Table of contents

How do I implement custom downloader middlewares in Scrapy?

Custom downloader middlewares in Scrapy are powerful components that sit between the engine and the downloader, allowing you to process requests before they're sent and responses before they reach your spiders. They're essential for implementing features like proxy rotation, user-agent randomization, request filtering, and response processing.

Understanding Downloader Middlewares

Downloader middlewares are hooks that allow you to: - Modify requests before they're sent to websites - Process responses before they reach spiders - Handle request/response errors - Implement retry logic - Add authentication headers - Rotate proxies and user agents - Filter or block requests

Basic Middleware Structure

A downloader middleware is a Python class that implements specific methods.
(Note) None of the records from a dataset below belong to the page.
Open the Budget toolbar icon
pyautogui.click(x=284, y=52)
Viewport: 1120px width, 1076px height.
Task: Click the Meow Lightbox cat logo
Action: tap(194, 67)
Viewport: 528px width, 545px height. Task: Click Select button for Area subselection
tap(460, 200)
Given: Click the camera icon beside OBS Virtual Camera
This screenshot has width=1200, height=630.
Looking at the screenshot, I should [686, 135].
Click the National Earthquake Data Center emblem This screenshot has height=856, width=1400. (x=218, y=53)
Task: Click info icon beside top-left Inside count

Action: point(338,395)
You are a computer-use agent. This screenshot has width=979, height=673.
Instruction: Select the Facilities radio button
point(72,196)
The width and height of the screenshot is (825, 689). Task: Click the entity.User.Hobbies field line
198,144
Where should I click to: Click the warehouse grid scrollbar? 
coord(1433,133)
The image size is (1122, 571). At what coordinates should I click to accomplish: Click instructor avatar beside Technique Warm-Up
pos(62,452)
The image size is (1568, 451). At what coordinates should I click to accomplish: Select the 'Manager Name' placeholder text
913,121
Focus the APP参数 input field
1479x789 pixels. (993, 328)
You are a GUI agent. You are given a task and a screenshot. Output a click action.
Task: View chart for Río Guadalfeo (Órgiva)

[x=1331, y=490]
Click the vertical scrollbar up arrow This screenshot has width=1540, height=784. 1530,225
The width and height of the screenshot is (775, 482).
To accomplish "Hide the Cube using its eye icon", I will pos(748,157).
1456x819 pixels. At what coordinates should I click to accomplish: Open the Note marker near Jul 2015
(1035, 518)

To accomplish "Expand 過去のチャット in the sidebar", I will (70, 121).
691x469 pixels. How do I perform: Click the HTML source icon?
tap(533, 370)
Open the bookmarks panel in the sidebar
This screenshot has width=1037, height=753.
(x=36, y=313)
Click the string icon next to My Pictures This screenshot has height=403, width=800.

Here's the basic structure:

from scrapy import signals
from scrapy.http import HtmlResponse
from scrapy.downloadermiddlewares.retry import RetryMiddleware
import random
import logging

class CustomDownloaderMiddleware:
    def __init__(self, settings):
        self.settings = settings

    @classmethod
    def from_crawler(cls, crawler):
        # This method is used by Scrapy to create your middleware
        return cls(
            settings=crawler.settings
        )

    def process_request(self, request, spider):
        # Called for each request that goes through the downloader middleware
        # Return None to continue processing
        # Return Response object to stop processing and return response
        # Return Request object to stop processing and reschedule request
        return None

    def process_response(self, request, response, spider):
        # Called for each response that comes back through the middleware
        # Must return Response object, Request object, or raise IgnoreRequest
        return response

    def process_exception(self, request, exception, spider):
        # Called when download handler or process_request raises exception
        # Return None to continue processing
        # Return Response object to stop processing and return response
        # Return Request object to stop processing and reschedule request
        pass

Implementing User-Agent Rotation Middleware

Here's a practical example of a middleware that rotates user agents:

import random
from scrapy.downloadermiddlewares.useragent import UserAgentMiddleware

class RotateUserAgentMiddleware(UserAgentMiddleware):
    def __init__(self, user_agent=''):
        self.user_agent = user_agent
        self.user_agent_list = [
            'Mozilla/5.0 (Windows NT 10.0; Win64; x64) AppleWebKit/537.36 (KHTML, like Gecko) Chrome/91.0.4472.124 Safari/537.36',
            'Mozilla/5.0 (Macintosh; Intel Mac OS X 10_15_7) AppleWebKit/537.36 (KHTML, like Gecko) Chrome/91.0.4472.124 Safari/537.36',
            'Mozilla/5.0 (X11; Linux x86_64) AppleWebKit/537.36 (KHTML, like Gecko) Chrome/91.0.4472.124 Safari/537.36',
            'Mozilla/5.0 (Windows NT 10.0; Win64; x64; rv:89.0) Gecko/20100101 Firefox/89.0',
            'Mozilla/5.0 (Macintosh; Intel Mac OS X 10.15; rv:89.0) Gecko/20100101 Firefox/89.0'
        ]

    @classmethod
    def from_crawler(cls, crawler):
        return cls(
            user_agent=crawler.settings.get('USER_AGENT')
        )

    def process_request(self, request, spider):
        user_agent = random.choice(self.user_agent_list)
        request.headers['User-Agent'] = user_agent
        spider.logger.debug(f'User-Agent set to: {user_agent}')
        return None

Proxy Rotation Middleware

A middleware for rotating proxies to avoid IP blocking:

import random
import logging
from scrapy.exceptions import NotConfigured

class ProxyRotationMiddleware:
    def __init__(self, proxy_list):
        self.proxy_list = proxy_list

    @classmethod
    def from_crawler(cls, crawler):
        proxy_list = crawler.settings.get('PROXY_LIST')
        if not proxy_list:
            raise NotConfigured('PROXY_LIST setting is required')
        return cls(proxy_list)

    def process_request(self, request, spider):
        proxy = random.choice(self.proxy_list)
        request.meta['proxy'] = proxy
        spider.logger.debug(f'Using proxy: {proxy}')
        return None

    def process_exception(self, request, exception, spider):
        # Remove failed proxy and retry with different one
        if 'proxy' in request.meta:
            failed_proxy = request.meta['proxy']
            if failed_proxy in self.proxy_list:
                self.proxy_list.remove(failed_proxy)
                spider.logger.warning(f'Removed failed proxy: {failed_proxy}')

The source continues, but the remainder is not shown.